FISCAL PROCEDURE CODE
If in case of the Fiscal Code we may state that it is substantially better than what we have now, beyond any doubt, we cannot say the same thing about the new Fiscal Procedure Code, which does not eliminate the imbalances between the procedural rights of the National Agency of Fiscal Administration and those of the taxpayer.
Not even the introduction in the Procedure Code of the principle ‘in dubio contra fiscum’ (the unclear provisions of the tax law are construed in favour of the taxpayer – art. 13 paragraph (6)) is not likely to be much useful, because of the additional conditions which were introduced. Since before applying this principle, ‘the provisions of the fiscal legislation likely to have more meanings are construed with the meaning that corresponds best to the scope and purpose of the law (art. 13 paragraph (4))’, it is difficult to believe that the inspector shall have any doubt any more, the scope and purpose of the law being obviously the determination and payment by the taxpayer of the tax and not its non-payment…
Nevertheless, it should be noted that many of the current excesses in the draft Fiscal Procedure Code approved by the Government were filtered by the Senate and then by the Chamber of Deputies, the decisional chamber.
However, this did not happen also in the case of the newly introduced nondeclaration penalty, which is to apply, in addition to the delay interest (0.02%/day and penalty (0.01%), for all amounts additionally established by the fiscal control authorities. Practically, for all amounts additionally established by the inspectors, the accessories increase from 0.05%/day at present to 0.11%/day starting with January 1st 2016, i.e. more than double! The regulation of this new penalty also includes a provision which is at least odd: it does not apply if the main fiscal obligations erroneously declared by the taxpayer and additionally established by the inspector in a tax decision result from the application of the legislation by the taxpayer according to the rules, instructions communicated to the taxpayer by the central tax authority(!!!). In other words, the Procedure Code states that the central tax authority is not trustworthy for the taxpayer… In this context, what happens to ‘in dubio contra fiscum’?

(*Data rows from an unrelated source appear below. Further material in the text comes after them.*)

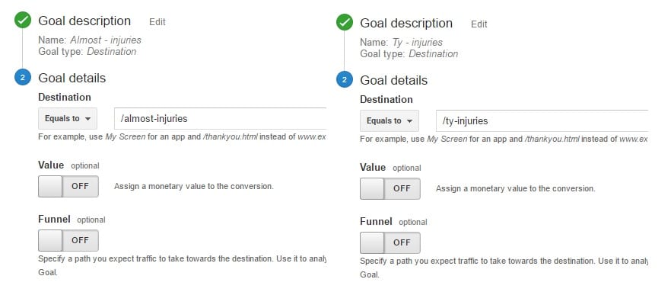
Task: Click the /ty-injuries destination field
Action: pos(542,121)
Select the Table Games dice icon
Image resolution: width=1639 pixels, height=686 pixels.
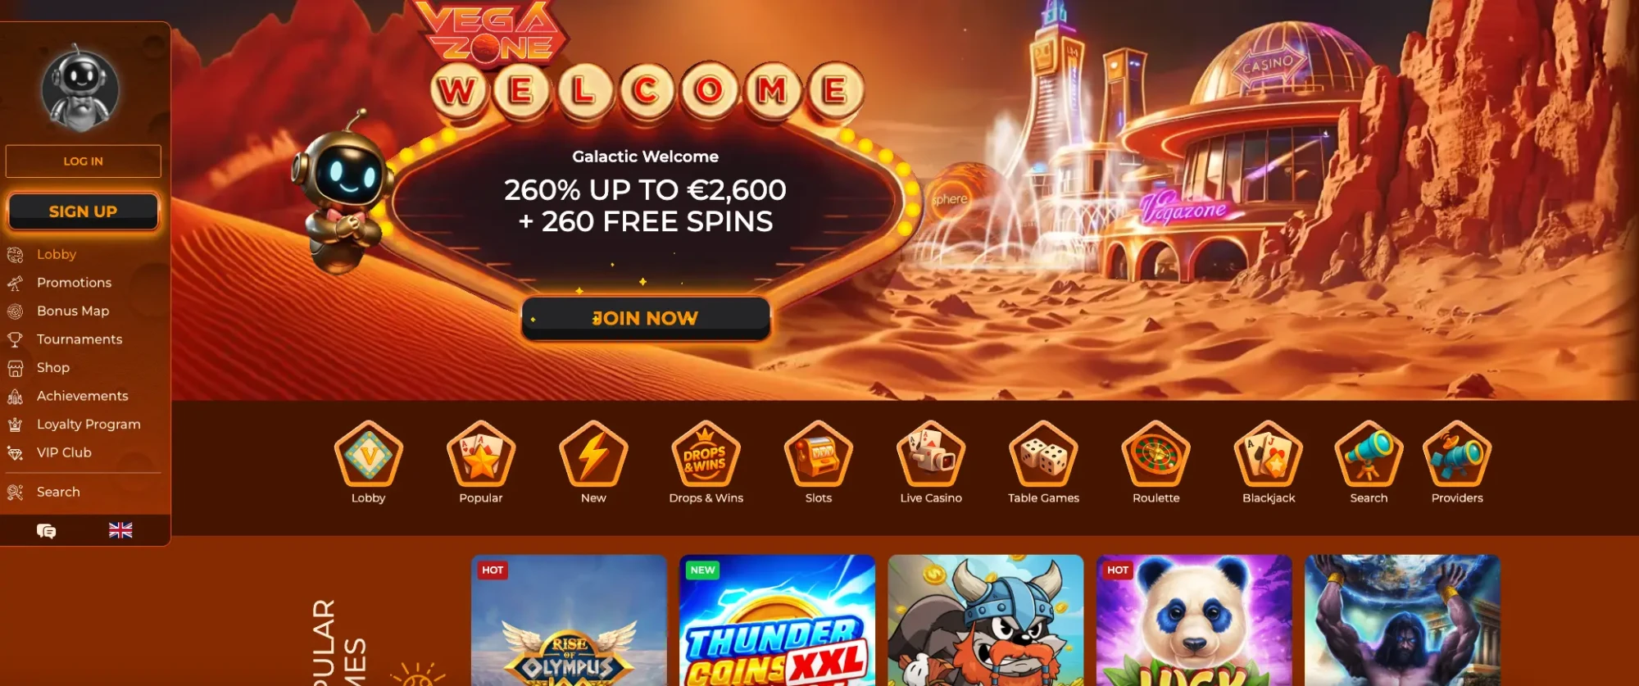[1043, 454]
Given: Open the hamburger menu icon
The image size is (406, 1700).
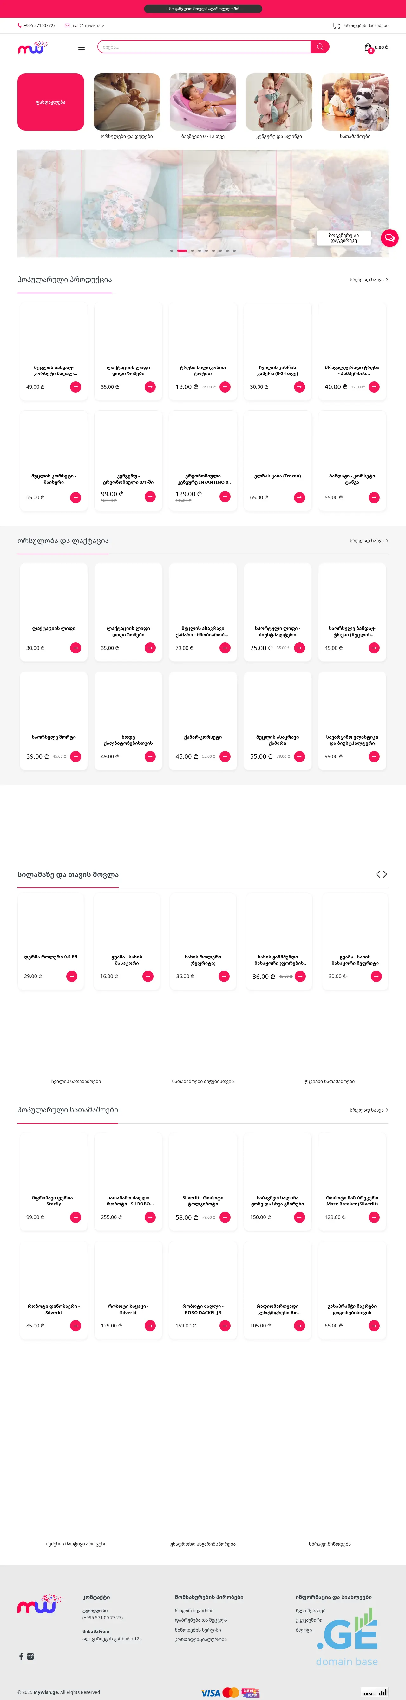Looking at the screenshot, I should pyautogui.click(x=81, y=47).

Obviously, there are many other things to be done, but I have the conviction that a constant and sustained dialogue, based on good faith, between the representatives of the business environment and those of the Ministry of Finance, including of the National Agency of Fiscal Administration, may bring better provisions, more efficient, for both the taxpayer and the state. There are win-win solutions, as noted in the case of the Fiscal Code.